Behavior needs to change, too. For example, too many patients have no teeth and eat soft starchy foods which only puts on weight; kids get soft drinks in their baby bottles way early on. So we teach and teach and review and teach some more and a few people get fired up because they learn they have power — which is a big deal at our office — to empower each patient is our major goal. And when we see people actually making lifestyle changes it is incredibly rewarding.

Why did you decide to implement an EHR?

Because of the benefits of speed in communication, ability to quickly access past clinical info and dealing with the handwriting deciphering issue (fewer mistakes  related to bad handwriting) the desire not to have to lug a pile of charts home to finish them; urging from forward-looking trusted colleagues; the availability of a grant; articles in medical journals that piqued my curiosity; and the ability to invite salespeople in to speak to the administrative team and then the staff, and pepper them with questions.

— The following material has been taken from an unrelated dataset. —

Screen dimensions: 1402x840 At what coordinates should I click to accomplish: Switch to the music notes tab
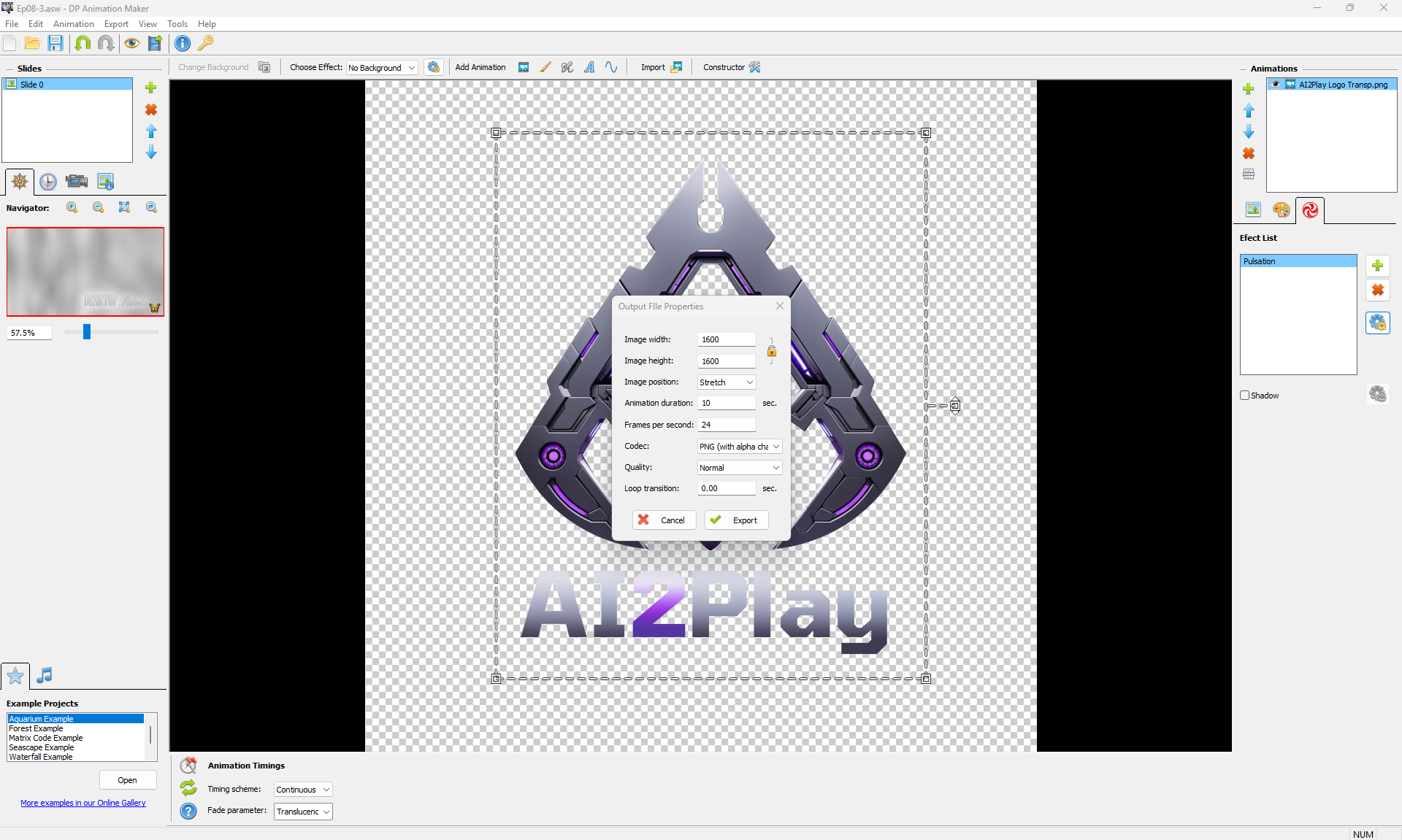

Are you more efficient because of an EHR or has there been little or no change?

Technically, I’d probably have to get someone to actually do a time study, but I feel more efficient, which removes some levels of stress for me.

When your career is over, what one thing will you want to carry on in your absence? 

Patient-centered care given generously without regard to ability to pay meaning that every patient will get the best care.

I also want our patients to be welcomed with concern, care and compassion, and I want the caregivers to educate and empower patients so they can assume responsibility for their own healthcare, change their lifestyles, and learn how to pass on the education and empowerment to their families and friends.